Allerdings muss die Landeshauptstadt diese Summe nicht allein stemmen, weil sie dafür auch Überweisungen vom Land erhält. Man werde im neuen Jahr bis zu 46,8 Millionen Euro aus eigenen Mitteln tragen, teilte die Stadtverwaltung heute mit.

Die städtischen Kosten steigen, weil Dresden mehr Flüchtlinge unterbringen muss als erwartet.

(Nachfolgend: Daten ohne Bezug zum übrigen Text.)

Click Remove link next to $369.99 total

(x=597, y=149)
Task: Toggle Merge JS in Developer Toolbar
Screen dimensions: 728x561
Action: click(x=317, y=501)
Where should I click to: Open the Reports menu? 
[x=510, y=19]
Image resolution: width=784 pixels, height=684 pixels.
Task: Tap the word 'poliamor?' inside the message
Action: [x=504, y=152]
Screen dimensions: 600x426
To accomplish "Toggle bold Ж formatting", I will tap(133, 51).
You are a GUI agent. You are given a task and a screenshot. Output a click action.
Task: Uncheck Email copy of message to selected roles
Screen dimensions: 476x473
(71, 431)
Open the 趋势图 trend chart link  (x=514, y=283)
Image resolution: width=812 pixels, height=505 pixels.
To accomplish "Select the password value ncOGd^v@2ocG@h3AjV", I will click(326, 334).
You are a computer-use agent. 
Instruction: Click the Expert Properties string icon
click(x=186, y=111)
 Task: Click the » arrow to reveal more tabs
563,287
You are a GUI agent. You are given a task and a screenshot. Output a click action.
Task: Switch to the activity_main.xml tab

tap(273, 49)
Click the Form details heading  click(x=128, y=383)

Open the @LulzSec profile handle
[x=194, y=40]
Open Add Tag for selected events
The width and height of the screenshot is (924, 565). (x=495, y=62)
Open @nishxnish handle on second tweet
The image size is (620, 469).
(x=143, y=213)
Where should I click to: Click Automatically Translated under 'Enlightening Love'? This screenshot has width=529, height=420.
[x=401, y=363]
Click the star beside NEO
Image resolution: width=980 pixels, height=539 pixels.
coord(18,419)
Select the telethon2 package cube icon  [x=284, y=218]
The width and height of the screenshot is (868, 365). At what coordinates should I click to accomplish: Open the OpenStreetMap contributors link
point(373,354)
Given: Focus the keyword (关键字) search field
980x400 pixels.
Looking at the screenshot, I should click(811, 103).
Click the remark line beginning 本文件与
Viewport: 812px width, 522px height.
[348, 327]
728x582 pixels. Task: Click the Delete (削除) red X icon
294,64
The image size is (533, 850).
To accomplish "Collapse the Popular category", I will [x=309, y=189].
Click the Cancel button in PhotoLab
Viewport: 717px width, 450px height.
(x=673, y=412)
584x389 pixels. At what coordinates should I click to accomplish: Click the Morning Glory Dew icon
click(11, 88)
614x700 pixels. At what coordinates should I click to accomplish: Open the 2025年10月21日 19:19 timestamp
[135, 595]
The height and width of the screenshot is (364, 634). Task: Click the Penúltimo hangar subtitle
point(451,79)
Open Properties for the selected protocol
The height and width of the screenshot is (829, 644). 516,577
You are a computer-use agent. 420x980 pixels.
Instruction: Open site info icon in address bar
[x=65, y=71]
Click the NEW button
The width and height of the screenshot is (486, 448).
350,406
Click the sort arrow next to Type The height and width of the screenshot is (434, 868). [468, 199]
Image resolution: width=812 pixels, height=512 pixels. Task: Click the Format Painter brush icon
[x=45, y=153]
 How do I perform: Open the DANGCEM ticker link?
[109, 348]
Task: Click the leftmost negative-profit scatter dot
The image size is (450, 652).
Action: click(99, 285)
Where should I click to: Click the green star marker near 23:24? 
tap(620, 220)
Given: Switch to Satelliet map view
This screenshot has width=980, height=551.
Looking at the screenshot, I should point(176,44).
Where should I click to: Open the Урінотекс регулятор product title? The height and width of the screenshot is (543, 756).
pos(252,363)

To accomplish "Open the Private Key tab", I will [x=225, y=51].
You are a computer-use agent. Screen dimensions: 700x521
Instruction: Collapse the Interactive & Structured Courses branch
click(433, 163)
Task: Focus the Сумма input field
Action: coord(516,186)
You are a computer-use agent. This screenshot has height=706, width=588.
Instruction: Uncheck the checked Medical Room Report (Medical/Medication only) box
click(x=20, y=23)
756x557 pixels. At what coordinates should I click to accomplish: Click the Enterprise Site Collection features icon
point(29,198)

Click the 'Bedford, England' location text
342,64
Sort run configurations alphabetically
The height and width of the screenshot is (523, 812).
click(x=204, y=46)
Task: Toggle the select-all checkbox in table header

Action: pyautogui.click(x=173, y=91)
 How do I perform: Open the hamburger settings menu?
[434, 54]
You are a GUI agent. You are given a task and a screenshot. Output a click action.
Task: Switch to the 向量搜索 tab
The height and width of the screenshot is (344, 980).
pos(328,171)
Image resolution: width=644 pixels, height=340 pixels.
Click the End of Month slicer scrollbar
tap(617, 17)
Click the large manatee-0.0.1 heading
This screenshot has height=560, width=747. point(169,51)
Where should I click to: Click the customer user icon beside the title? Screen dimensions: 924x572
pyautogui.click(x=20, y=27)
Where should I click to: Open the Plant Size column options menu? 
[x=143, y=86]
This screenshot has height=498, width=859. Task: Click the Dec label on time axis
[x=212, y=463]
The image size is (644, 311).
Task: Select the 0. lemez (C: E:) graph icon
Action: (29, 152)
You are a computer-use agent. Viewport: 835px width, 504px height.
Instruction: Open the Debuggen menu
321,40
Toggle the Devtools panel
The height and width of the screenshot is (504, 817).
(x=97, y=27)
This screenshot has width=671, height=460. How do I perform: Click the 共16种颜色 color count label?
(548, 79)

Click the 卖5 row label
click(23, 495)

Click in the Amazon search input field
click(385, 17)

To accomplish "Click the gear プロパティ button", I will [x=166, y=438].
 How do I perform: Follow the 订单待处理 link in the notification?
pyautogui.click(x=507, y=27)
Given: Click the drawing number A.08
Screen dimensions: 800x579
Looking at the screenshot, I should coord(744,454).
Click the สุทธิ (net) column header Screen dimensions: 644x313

Gleichzeitig sind aber auch die Preise für Energie und Material gestiegen.

Im Jahr 2023 wies die Landesdirektion Sachsen der Stadt 2.125 Asylsuchende zu. Für das Jahr 2024 ist von 2.200 zugewiesenen Personen auszugehen. Zum Vergleich: 2022 hatte Dresden 1.549 Asylbewerber aufzunehmen, davon 1.085 Personen im vierten Quartal 2022. Das entspricht einem Anstieg der unterzubringenden Geflüchteten um 37 Prozent im Jahr 2023. Diese Entwicklung war laut Stadt bei der Haushaltsplanung im Jahr 2022 noch nicht absehbar.

Außerdem sind Mieten, Heizung, Energie und Ausstattung der Asylunterkünfte teurer geworden. Die Unterbringungskosten steigen vor allem, weil es kaum noch preiswerte und geeignete Objekte in der Stadt gibt. Wie schon 2023 ist deshalb auch 2024 mehr Geld erforderlich als ursprünglich eingeplant.